Another possibility is that the patient was infected with a virus found naturally in pigs, and in his immunocompromised state brought on by anti-rejection medication the virus made the heart fail. Scientists were already on the lookout for porcine endogenous retroviruses, which are integrated into the pig genome. These viruses weren’t detectable in Bennett’s heart tissue, but another kind was: porcine cytomegalovirus, or pCMV. The infection could also explain the capillary damage, says Mohiuddin.

The Maryland team has since developed a test to detect pig viral DNA in very small amounts, which they’ve used on the tissue of baboons implanted with pig hearts. In lab tests, they found evidence of the virus in several animals but no correlation between infection and how long the transplanted hearts lasted.

A third explanation is that an antibody therapy Bennett was given attacked his heart. The drug, intravenous immunoglobulin, is for people with weakened immune systems, such as transplant patients. But since it’s made from a pool of antibodies from thousands of donors, it could have contained natural antibodies that may have attacked cells in the pig heart.

It’s also possible that all these factors contributed to a perfect storm for a patient who was already very sick, according to Griffith and Mohiuddin. 

Though the heart eventually failed, Bennett lived longer with an animal heart than previous human patients. “I think we have learned pretty much what we can learn from David's tissues and his clinical course,” Griffith says. “We believe we can avoid some of the pitfalls that we had with David because he did so well for so very long.”

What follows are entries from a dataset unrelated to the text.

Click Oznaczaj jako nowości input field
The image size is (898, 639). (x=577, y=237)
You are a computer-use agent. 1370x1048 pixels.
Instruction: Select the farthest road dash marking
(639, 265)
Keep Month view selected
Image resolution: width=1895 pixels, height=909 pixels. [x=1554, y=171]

The Maryland team is looking for a second patient whose overall health isn’t as dire as Bennett’s and hope to carry out another pig heart transplant in 2023. They think in the right patient, a pig heart could last much longer.

Meanwhile, the NYU group is planning a series of longer experiments in recently deceased people. They will transplant kidneys from genetically engineered pigs and keep the organs alive for two to four weeks. This time, the researchers will test a combination of different edits to determine which genetic changes may be most beneficial to organ survival. “No one has systematically tested these individual edits,” says Robert Montgomery, the surgeon who led the NYU team. 

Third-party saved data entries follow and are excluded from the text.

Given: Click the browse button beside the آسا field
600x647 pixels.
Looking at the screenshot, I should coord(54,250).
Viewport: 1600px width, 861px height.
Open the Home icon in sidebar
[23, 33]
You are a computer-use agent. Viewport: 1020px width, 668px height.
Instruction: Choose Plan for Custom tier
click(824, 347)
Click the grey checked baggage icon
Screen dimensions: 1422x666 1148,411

Anderson says the Alabama team may do more studies in recently deceased people, but the ultimate goal is to conduct a formal clinical trial in living patients in need of new kidneys. “You reach a point where the only way you can fill in those last remaining questions is to actually try and do it,” he says.

Getting clinical trial authorization from the US Food and Drug Administration will be the next major hurdle. Researchers will need to provide enough evidence from animal studies that pig organs can survive long-term in recipients, and they’ll need to justify which patients should be eligible for the organs.

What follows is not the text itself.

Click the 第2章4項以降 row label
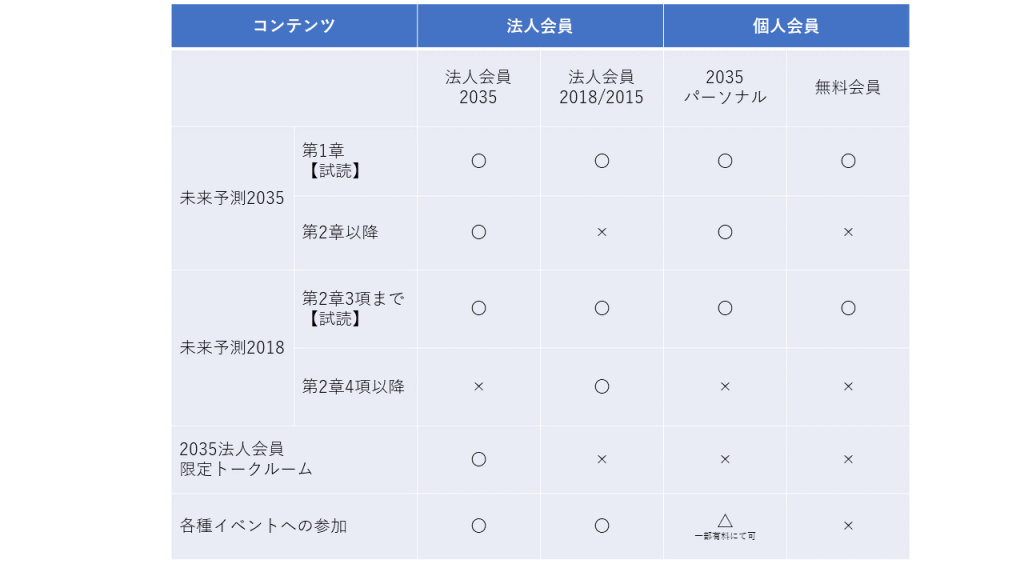 (353, 387)
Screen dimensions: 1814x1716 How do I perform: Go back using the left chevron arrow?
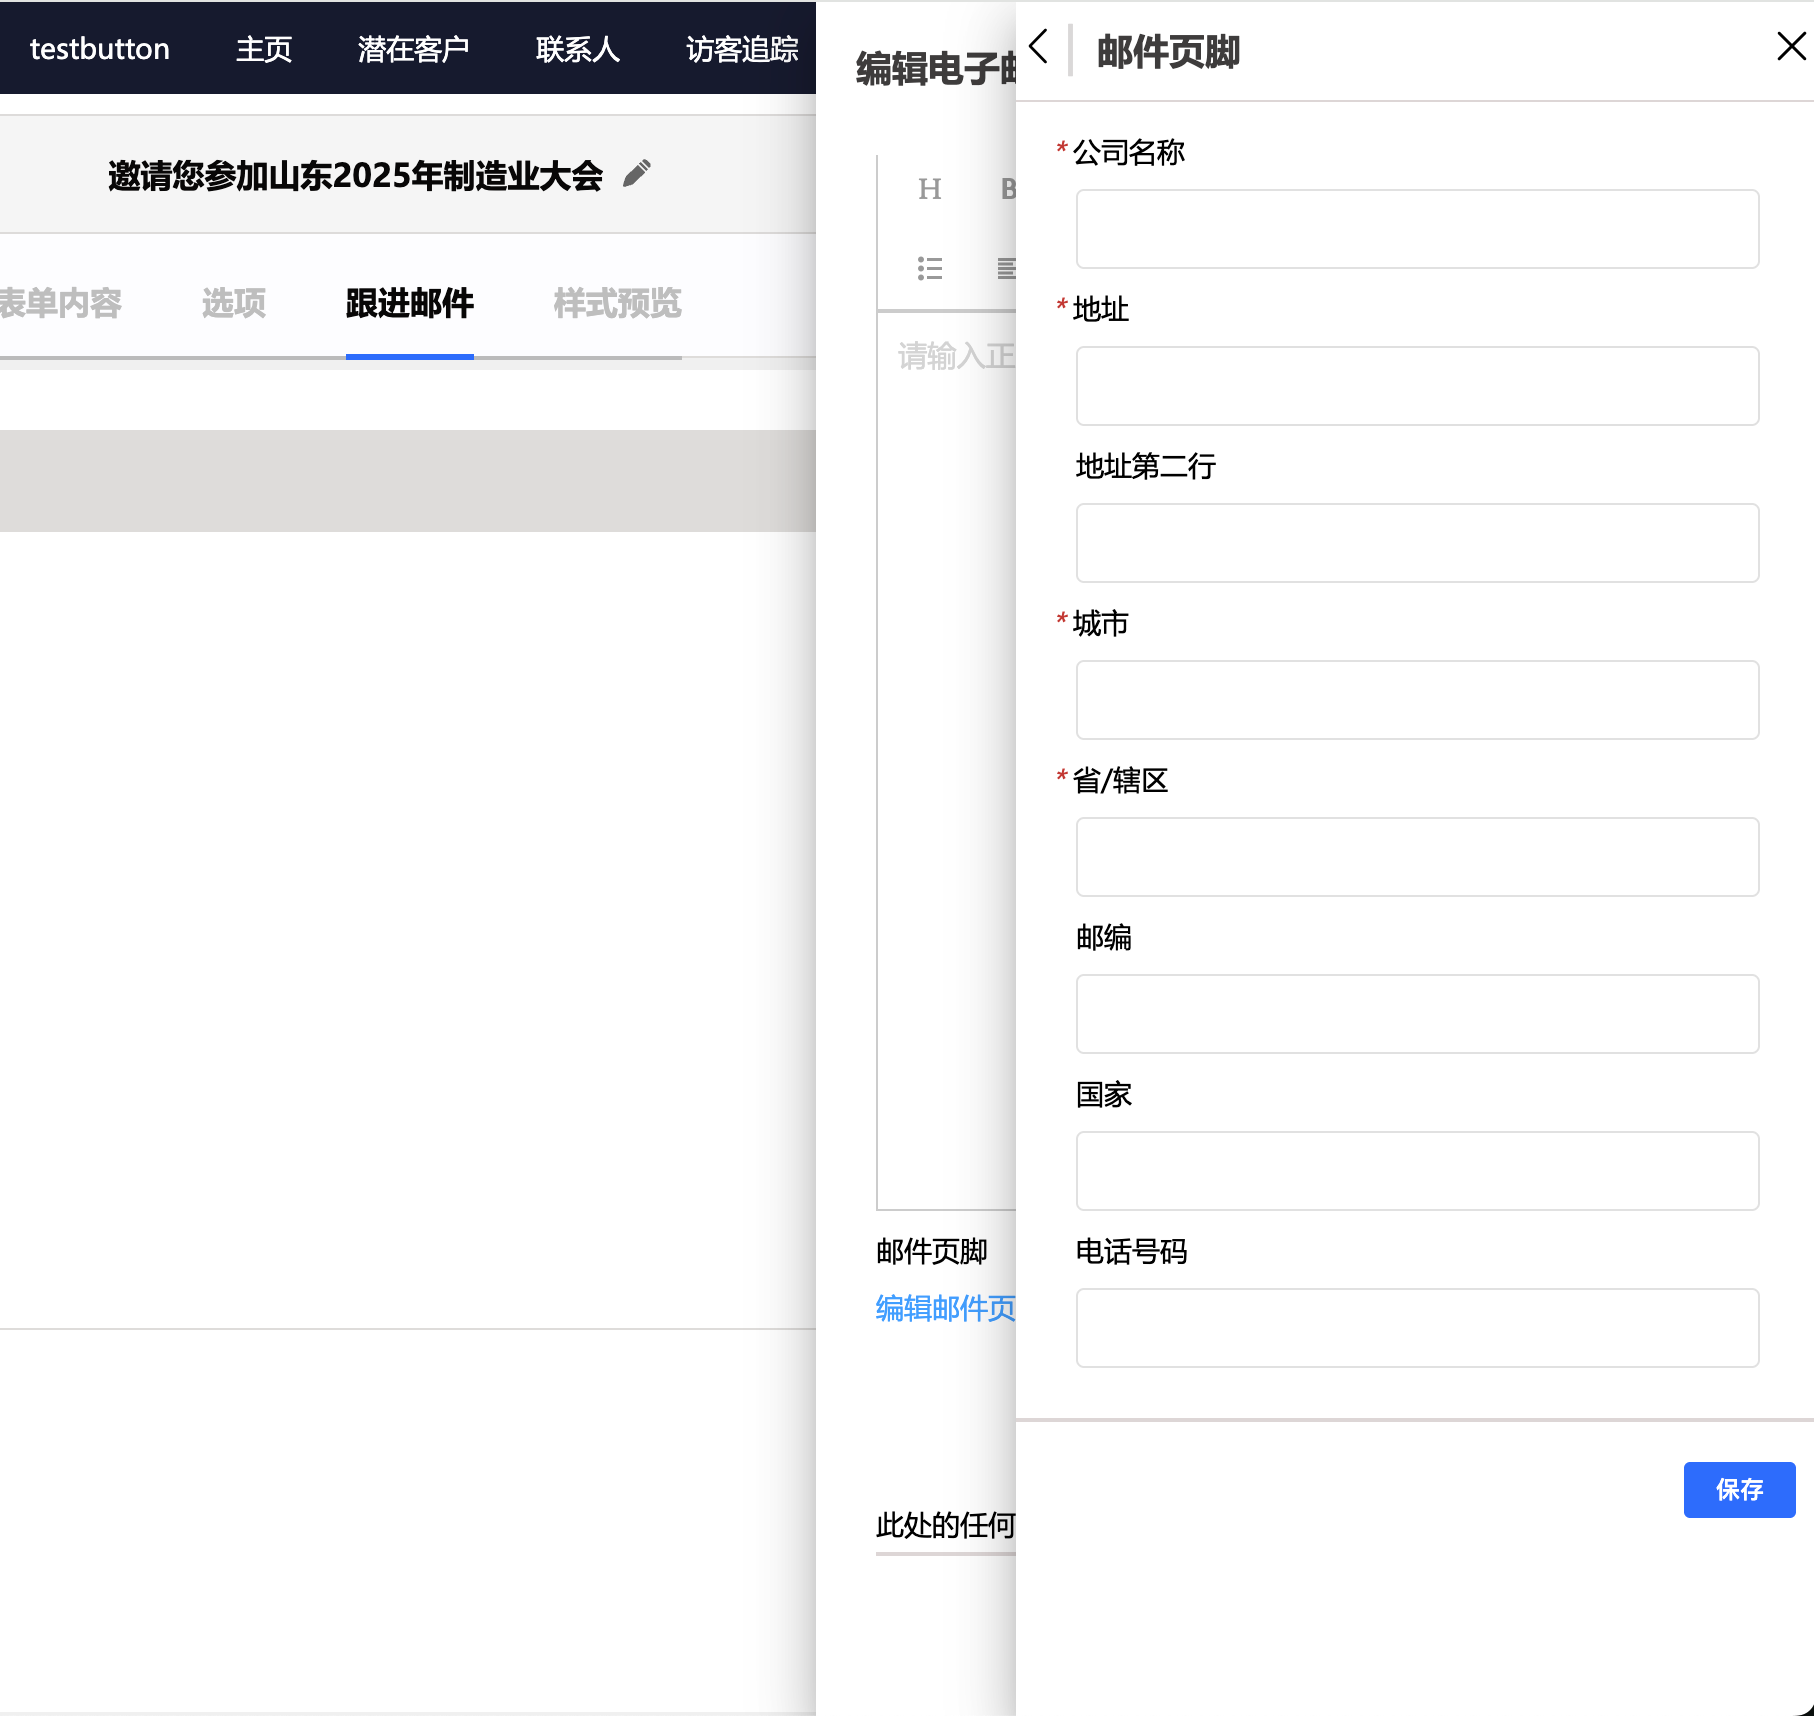1039,47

“The FDA recommends that xenotransplantation be limited to patients with serious or life-threatening diseases for whom adequately safe and effective alternative therapies are not available except when very high assurance of safety can be demonstrated,” an agency spokesperson wrote in a statement to WIRED. “Candidates should be limited to those patients who have no other viable choices, and the potential for a clinically significant improvement with increased quality of life following the procedure.”

Anderson says patients facing very long waits for kidneys—the organ most in demand—may be good candidates. Their health could worsen during a lengthy delay, ultimately making them ineligible for a human organ. “I think those are the patients that are potentially going to benefit,” he says.

Beyond the heart and kidney, transplants of other pig organs might be farther off. Griffith says lungs may prove challenging because they can fill with fluid very quickly if anything goes wrong, and recipients quickly become breathless. With the liver, previous studies showed problems with bile production. 

But if researchers can show that the pig hearts and kidneys can work reliably in nonhuman primates, that would clear the way for human trials. “We’re ready,” Griffith says. “We're hopeful that the FDA will permit us to expand on our one-patient experience.”